Task item: Reproduce the robot project post word for word, from "One thing I" to "runs on Wednesdays.".

Passage to read section start

Let's Make Robots!


Android remote control, object avoidance

I'm involved with a computer science outreach collaboration for 11-19 year olds at my University. One of our most recent initiatives involves developing robots at an after school club. We've been playing with a number of off the shelf and custom built chassis. One of the most recent is a tracked based vehicle from Lightake: http://lightake.com/products.do/category.Wholesale_Arduino___SCM_Supplies-738



The goal of this robot is to provide a demonstration of bidrectional communication over bluetooth; having an Android app that can display sensor values and allow control of the robot. I also teach Android programming as a part of the outreach group.

The base kit has an Arduino Uno and ArduMoto board, with some RGB LEDs and a bluetooth chip. We plan to add:

  • Pan/tilt servo arm for SRF-04 ultrasound sensors
  • Temperature Sensor
  • Xbee (for s4a interaction)
  • Arm & claw




One thing I find difficult in our after school club is the amount of effort required in getting a group of younger students to construct a chassis. This particular kit came pre-assembled (seems to be repurposed toy) with motor controller and arduino hooked up and a demo program running. Which is a nice easy way to get kids enthusiastic. We have an approximate budget of £60 per robot, though this varies depending on the initiative a student can show in their design and planning.

The chassis isn't large, but as I said, it looks like a repurposed toy, in fact there is a unused battery slot on the underside, so with some moving around we should be able to comfortably fit two arms - one for ultrasound and one for a claw. There are servo sized slots in the acrylic (one currently covered by the battery pack).

More updates to come soon I hope; our club runs on Wednesdays.



Using some LDRs, I've given the robot a photophillic behaviour - something I implemented on my Demonbots (which I will submit soon) many months ago. You may have seen such robots referred to as Braitenberg vehicles. Kids absolutely love playing with them, and it's a nice demo of artificial intelligence if you're presenting computer science to a young audience.

A really great feature when get started - especially since it can also be a good introduction to BEAM.

Passage to read section end
Supplied records section start

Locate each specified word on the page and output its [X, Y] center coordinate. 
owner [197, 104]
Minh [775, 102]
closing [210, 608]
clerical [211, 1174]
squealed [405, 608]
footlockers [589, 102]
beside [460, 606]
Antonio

Supplied records section end

Task solution:
One thing I find difficult in our after school club is the amount of effort required in getting a group of younger students to construct a chassis. This particular kit came pre-assembled (seems to be repurposed toy) with motor controller and arduino hooked up and a demo program running. Which is a nice easy way to get kids enthusiastic. We have an approximate budget of £60 per robot, though this varies depending on the initiative a student can show in their design and planning.

The chassis isn't large, but as I said, it looks like a repurposed toy, in fact there is a unused battery slot on the underside, so with some moving around we should be able to comfortably fit two arms - one for ultrasound and one for a claw. There are servo sized slots in the acrylic (one currently covered by the battery pack).

More updates to come soon I hope; our club runs on Wednesdays.